Monday, September 28, 2015

Agenda 21: Emma Sue

Agenda 21, pp. 143-145

Chapter Twenty-Two includes more exploration of the Village, such as a scene of children in the play area singing this oh-so-clever variant on a classic children's song:

Every day I walk my board
Walk my board
Walk my board
Every day I walk my board
For my fair Republic

I realize that this is meant to be creepy, but all I thought as I read it was "That last line doesn't scan at all."

Aside from a new setting, there's one other thing that this chapter brings to the table - character motivation. One of Vonnegut's rules is that every character should want something, but Emmeline hasn't exactly been keeping up her side. For most of the novel thus far, she's been a passive little tabula rasa waiting for someone else to tell her what to do. By this point, however, she has a few motivations. Here's a rough list:

  1. Find Elsa and, if possible, take her out of the Village;
  2. Hot sex with sexy David;
  3. Escape from the silliest dystopian city ever.

Given her behavior over the next few chapters, I think there's another item that belongs there:

  1. Get caught.

Seriously, if Winston Smith had taken this many meaningless risks, he'd have been in Miniluv around page 10. Here's an early example:

"Your responsibilities will include hourly rounds on all the children. Between rounds you'll be stationed in the infants' area."

"With Elsa," I finished.

Now I know what you're thinking: "This isn't a risk. Joan is a friend." Except not five pages earlier, we had this:

[Joan] didn't look at John and he didn't look at her. That must be something that can be monitored.

So Joan was careful not to look at her husband because that might somehow give away the game, and yet we now have Our Capable Protagonist openly discussing the daughter she isn't supposed to know about. Did I mention that, as she altered records, Joan is neck-deep in this and will also be in peril if Emmeline is caught?

Not that it matters, as Emmeline is our Mary Sue and they're never in any real danger.

The literary term "Mary Sue" (sometimes masculinized as "Gary Stu" or "Marty Stu") is thrown around a lot when discussing bad writing, but it's misused more often than not. The term originates in the fanfiction community, where it refers to a type of wish fulfillment character who is connected to all of the official in-universe characters and yet is more important than any of them. The term later found its way into the world of original fiction, where the meaning is a little muddy. People define the term in a lot of different ways; some argue that it has become too broadly defined to be of any use.

To use the most widely accepted definitions: A Mary Sue is a type of highly idealized character - preternaturally skilled, beloved by all (except the villains), and critically, centrally important to everything that happens in the story.

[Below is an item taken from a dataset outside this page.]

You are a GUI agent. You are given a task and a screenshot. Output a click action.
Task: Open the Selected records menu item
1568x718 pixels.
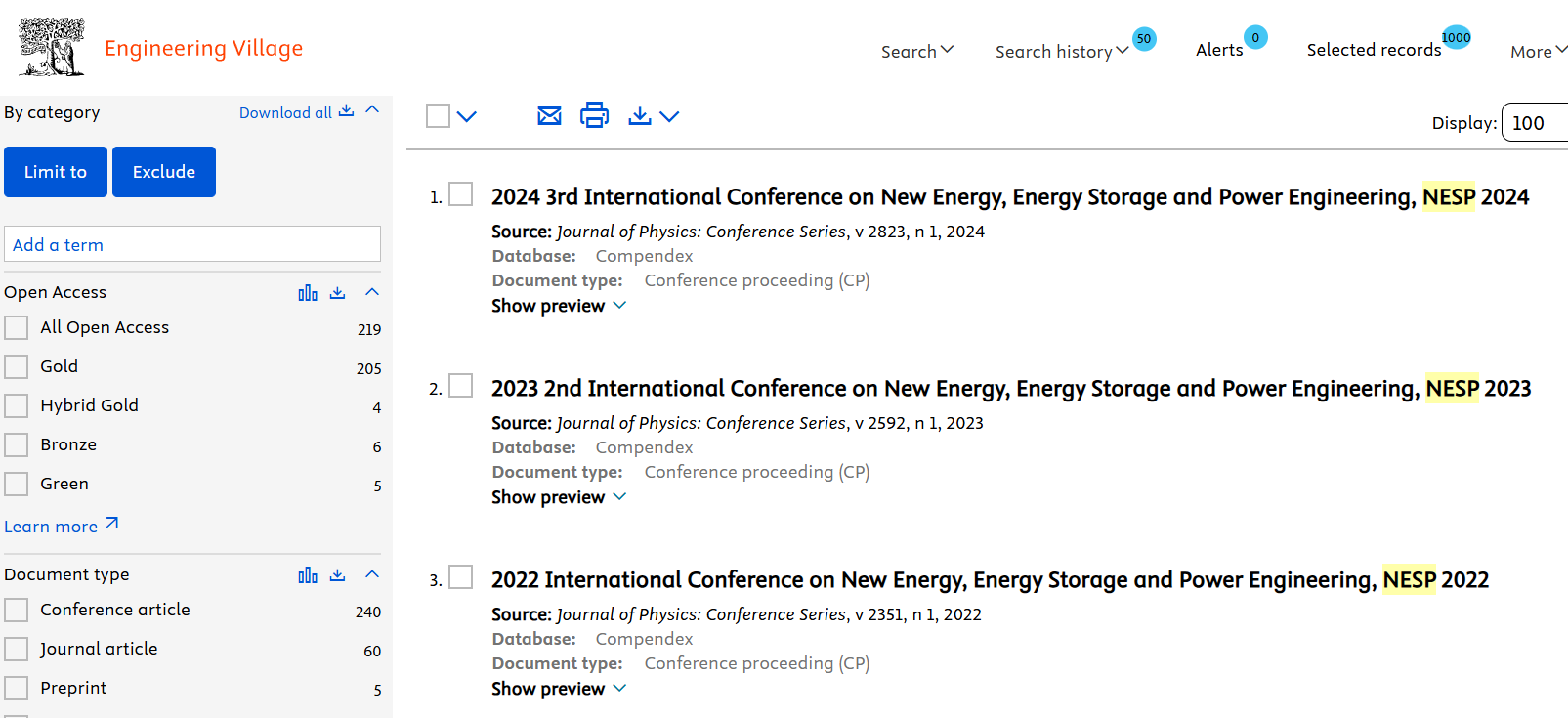point(1374,50)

S/he is often (but not always) an authorial self-insert, a character meant to represent the author in the story. As a character loved by his/her inventor, a Mary Sue faces no setbacks and no problems that rise beyond the level of nuisances. Above all, the Mary Sue is unique, better than everyone else and unbound by the normal rules.

Let's look at Emmeline. She is consistently depicted as being better at her peers by dint of being "home-raised,"* which is very rare. She has had no real obstacles - all of her problems have been defused in a paragraph or two without so much as a trace of sweat. Most telling, her entire current circumstances - where she is working at a special job while also being married off to a normally chaste Gatekeeper - is a result of a special dispensation. That's right - the evil, tyrannical, mindlessly inflexible future government is breaking its own rules to make Emmeline happy.

"But what about those first few chapters?" I hear you say. "She faced plenty of adversity there." Par for the course, my friend. Remember that those were flashbacks, events that had already come to pass. It's actually not unusual for a Mary Sue to have an arbitrarily traumatic background. Some of them get really grim - Emmeline's history is tame compared to some of the blood-soaked Mary Sue backstories I've seen. Giving the Mary Sue a tragic background is an easy way for the author to gin up some sympathy for a character s/he wants everyone to love. Everything that happens in the present time of the story is smooth sailing. And by the way...

...that's going to be true here, too. It doesn't matter how many times Emmeline acts insubordinate, or speaks out of line, or lets slip something she shouldn't. Nothing bad happens, because she is protected by the power of plot. The plot doesn't call for Emmeline to be dragged off, so she won't be, and that's simply the state of things.

*  *  *  *  *

*Yes, it was "homeschooled" earlier. It will be "home-raised" for the rest of the story. This book was professionally edited and published under a major imprint.